Engagement by younger voters, who are likelier to be anti-Brexit, could be considered a negative for the Conservatives.

British parliamentary seat projections are complicated by a first-past-the-post voting system — in each of the 650 electoral districts, the candidate with the most votes wins the seat. This can undermine gauges of the overall national vote.

While opinion polls show the Conservatives around 10 points ahead, BNP Paribas noted that at this point in the 2017 campaign, the party had an even bigger lead, only to see it evaporate by election day.

A model created by pollsters YouGov shows the Conservatives on track to win 359 seats but has a margin of error of 50 either way — the difference between a majority and a hung parliament, potentially Brexit and no Brexit.

"The uniqueness of the UK election makes polling less useful," says Peter Fitzgerald, chief investment officer for multi-asset at Aviva Investors. "What you actually need to do is effectively look at 650 mini-referendums."

In an indication of investor uncertainty, average daily cash volumes for sterling traded against the dollar and the euro fell to $45 billion (Dh165bn) in November as players sat on the sidelines before the election, according to CLS, a major settler of foreign exchange trades. That compares with the $87bn traded before the Brexit referendum in June 2016.

Despite polls consistently showing a healthy Conservative lead, currently seen as bullish for sterling, it has remained below $1.30, pointing to markets' wariness about the projections.

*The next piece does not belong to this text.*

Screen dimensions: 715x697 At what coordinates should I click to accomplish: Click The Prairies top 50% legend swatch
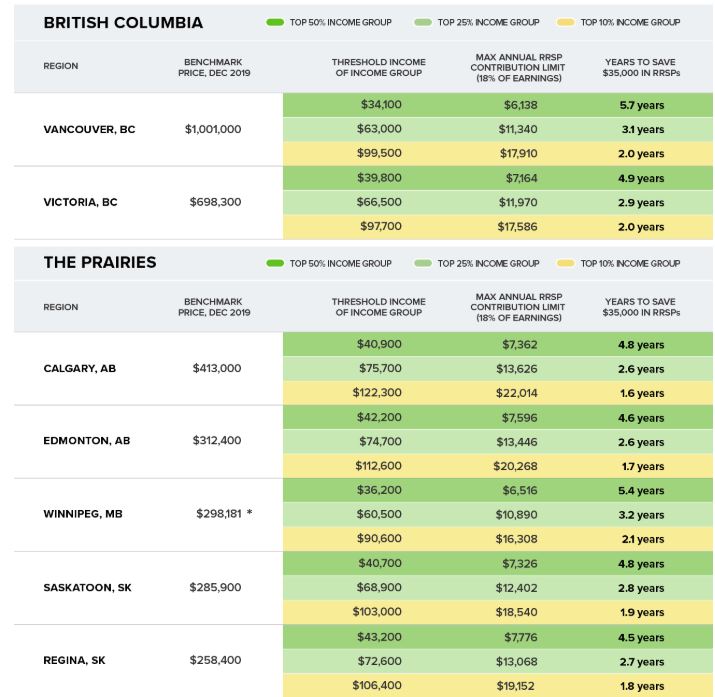coord(275,263)
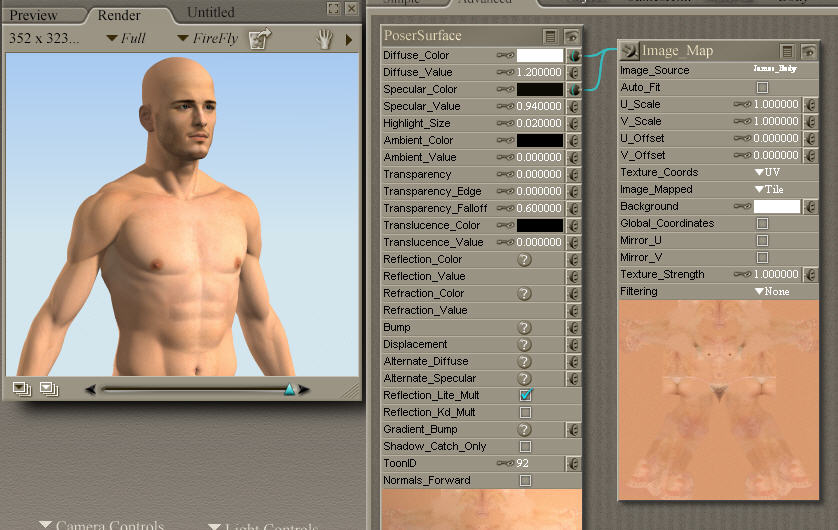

Some investors, such as Aviva's Fitzgerald, have commissioned private polls, while others have sought to extract the maximum value from the public surveys using data analysis companies like Neudata.

Neudata provides hedge funds with metadata sets, assessed and ranked by their track record and can provide sets showing which pollsters have been most accurate during past elections, says founder Rado Lipus.

It remains to be seen which strategies, if any, will prove effective, but Mr Jen of Eurizon SLJ says a lack of faith in opinion polls could work to investors' advantage.

"If polls are not reliable you can argue that's not a bad thing for risk-takers," he said. "If nothing is priced in, you don't need some extraordinary event to make money, you just need to beat the average."